The street was blocked off Thursday after water flooded the area at about 5 p.m., snarling rush-hour traffic. City Manager Tom Hall said this morning that Ridley Avenue will be open to one lane of traffic until repairs are complete, which he hoped would be in a week.
He added that there would be no need for customers to boil their water and all should have water service.
The break and ensuing rush of water buckled the street and was caused by the failure of a section of a 12-inch water main running north to south along Ridley, Hall said.
“It’s an older pipe, in fact it’s under the old cobblestones that the streets were constructed of many years ago,” he told the Daily News.

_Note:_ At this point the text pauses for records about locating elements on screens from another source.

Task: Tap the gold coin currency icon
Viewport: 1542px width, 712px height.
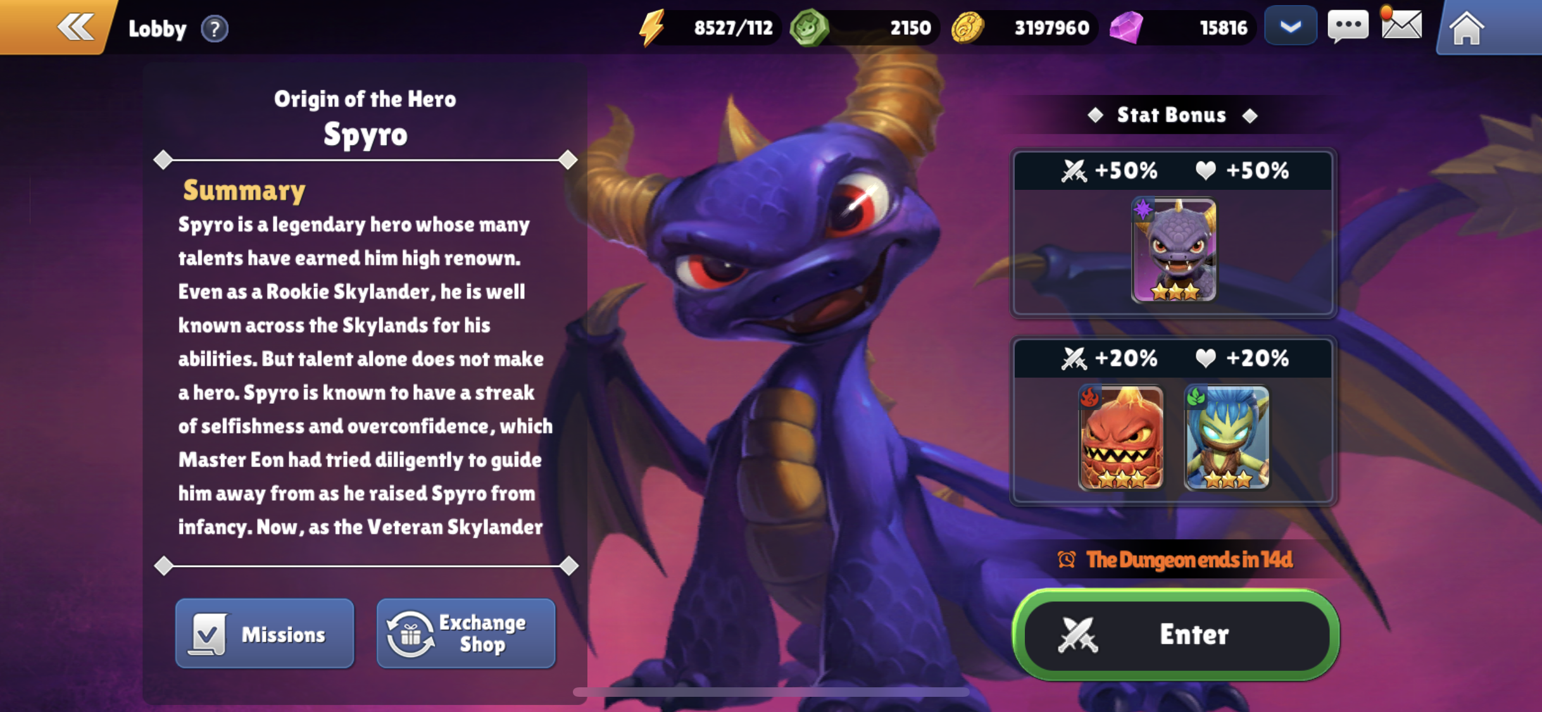Action: (x=968, y=28)
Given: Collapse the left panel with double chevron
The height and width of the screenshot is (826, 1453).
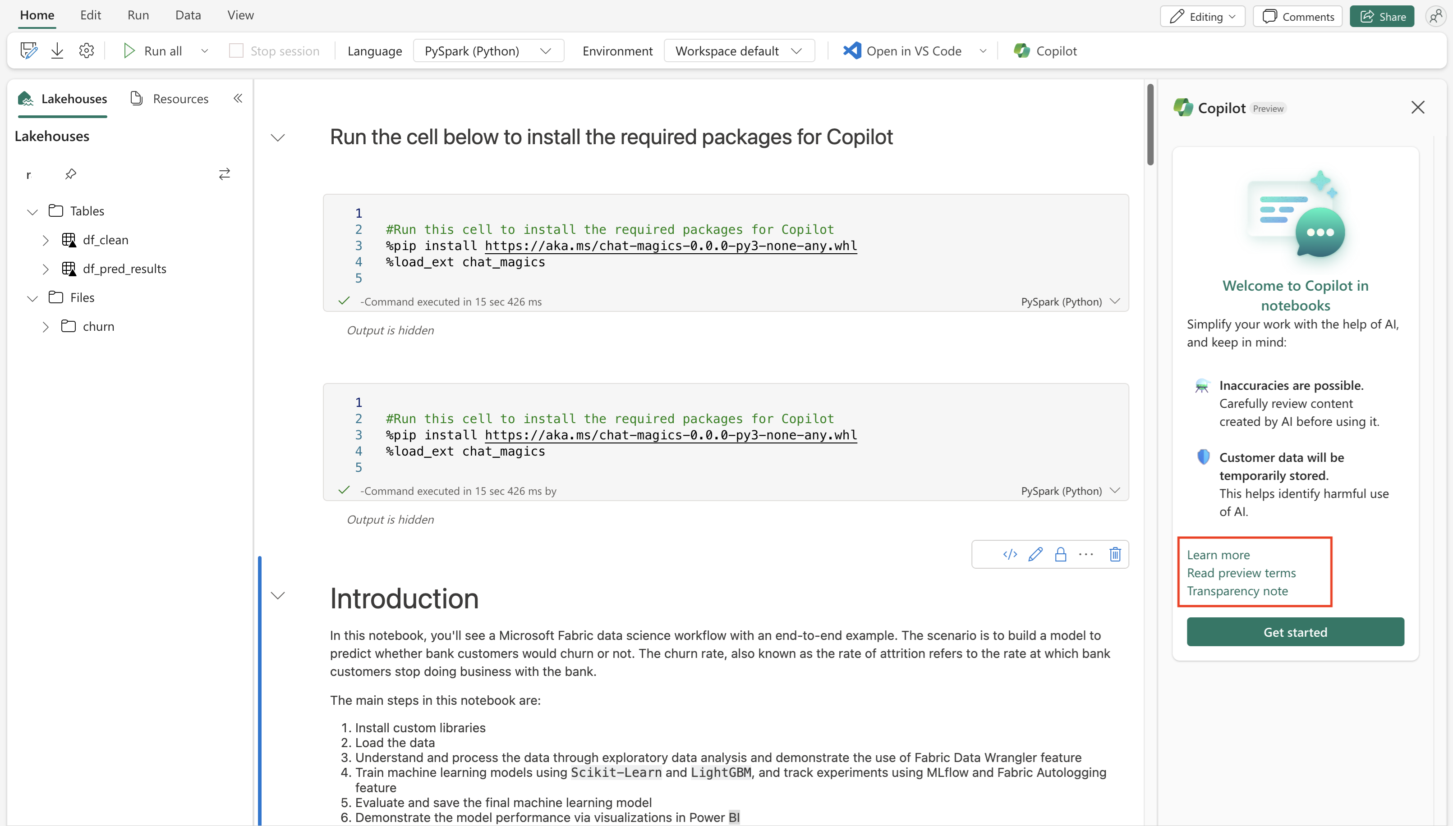Looking at the screenshot, I should click(238, 98).

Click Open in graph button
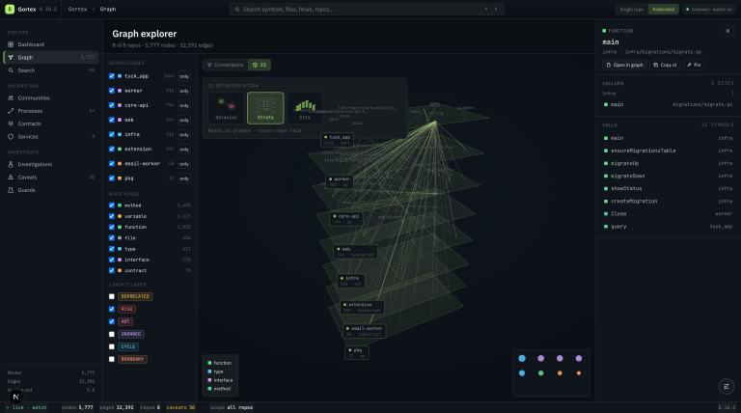point(625,65)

The old cobblestone roads were paved over about 50 years ago, Hall estimated, and still is underneath the asphalt of the current streets. The cobblestone amplified the damage, because it temporarily trapped the water flowing underneath it, which washed out an area of the base dirt and gravel that maintains the structure of the street and sidewalk.
“It’s a substantial repair job to the streets and sidewalks, which we’re doing right now,” Hall said. “We have a contractor with a milling machine in town right now and we’re working with them to get this on their list while they’re in town. What that does is it saves us time, because they’re already in LaGrange working on Highland (Avenue) for a resurfacing project.”

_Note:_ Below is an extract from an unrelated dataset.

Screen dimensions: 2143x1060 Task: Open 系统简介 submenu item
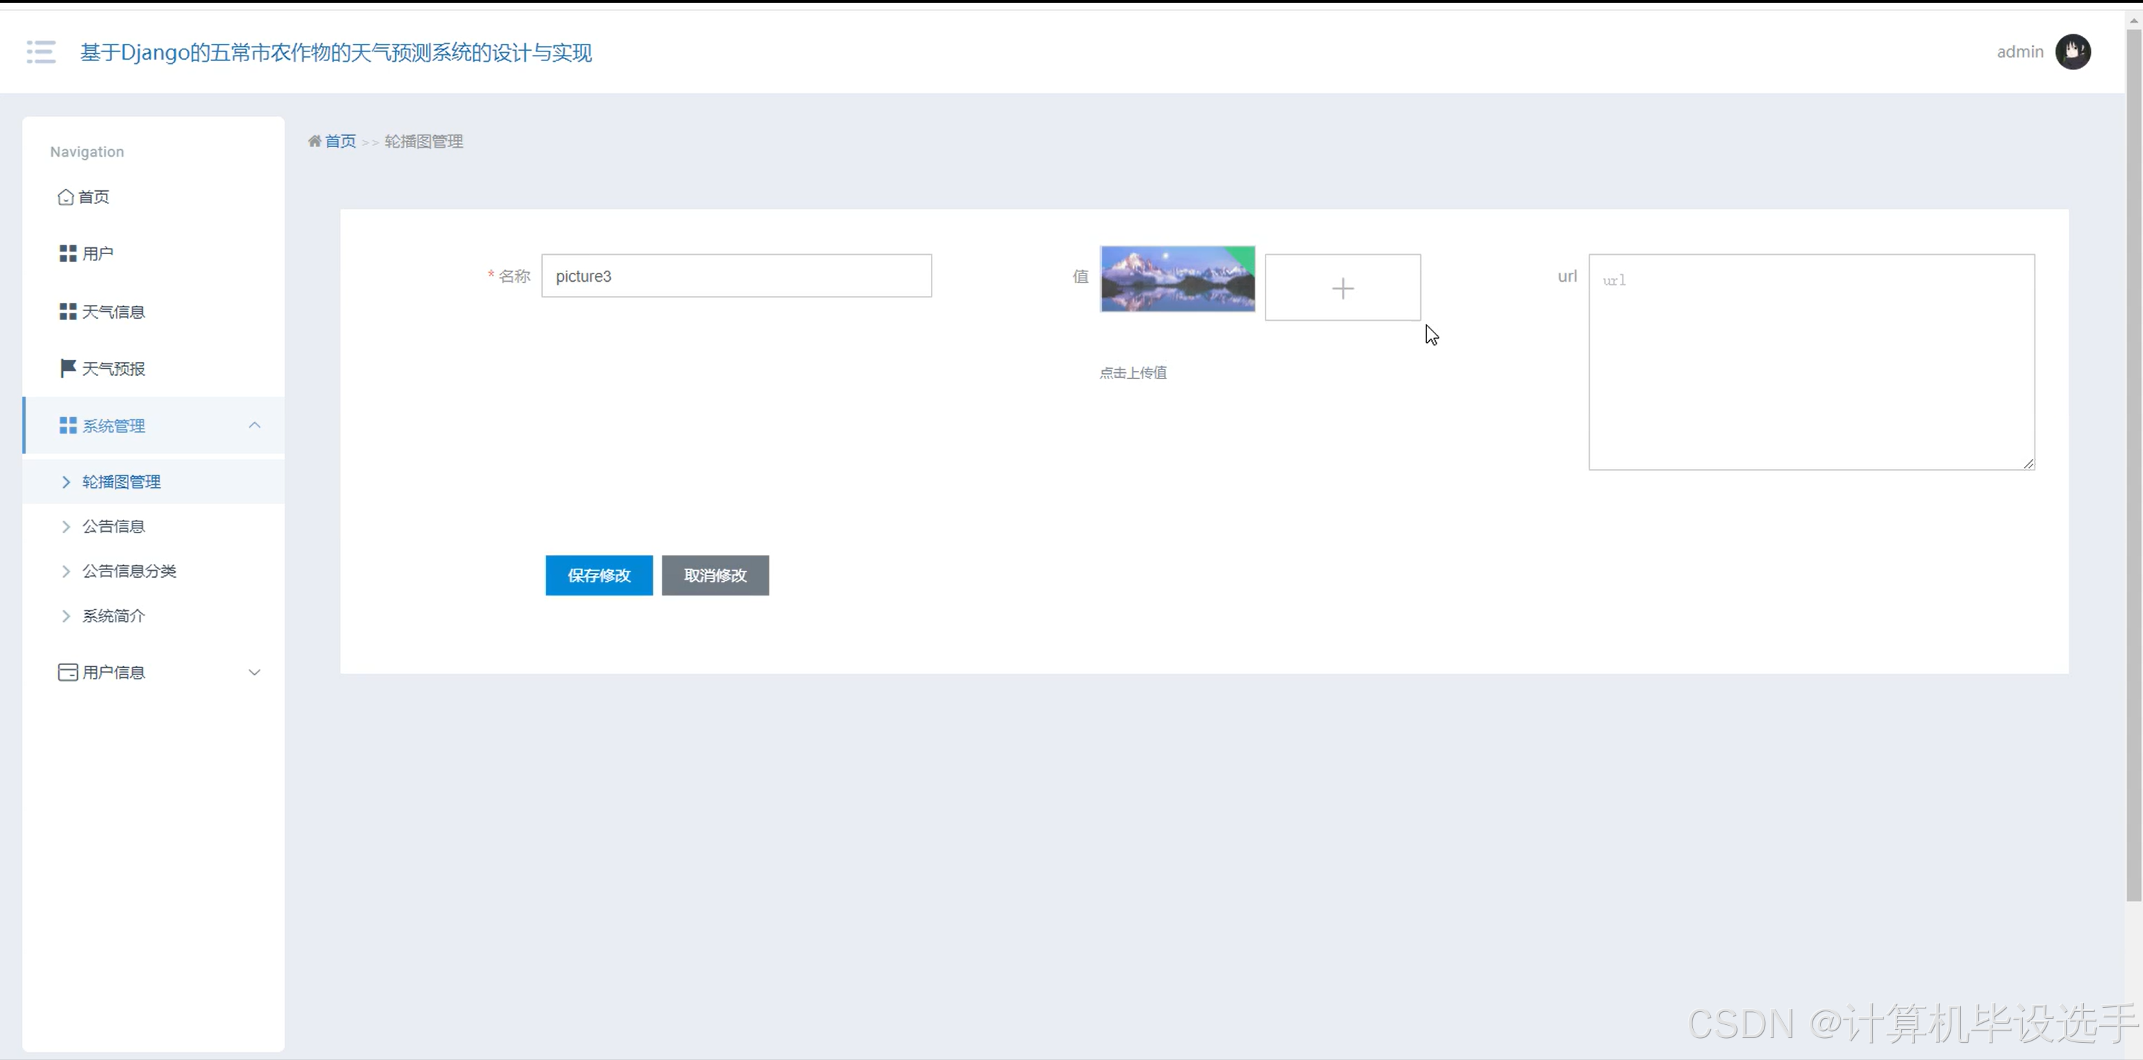point(113,617)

The work entails not just fixing the main, but removing the current asphalt and the old cobblestones, replacing the base material underneath the street and sidewalk, then resurfacing the road — sans cobblestones — and replacing the brick pavers on the sidewalk. Hall said the city should be able to re-use the brick pavers for the sidewalk, but just needs to re-pack the sidewalk base, which is mostly sand.
Hall said it was too early to estimate the cost to repair the damage, but said the city has funds set aside for these kinds of situations. The city also could use special-purpose, local-option sales tax, or SPLOST, funds for the actual road resurfacing.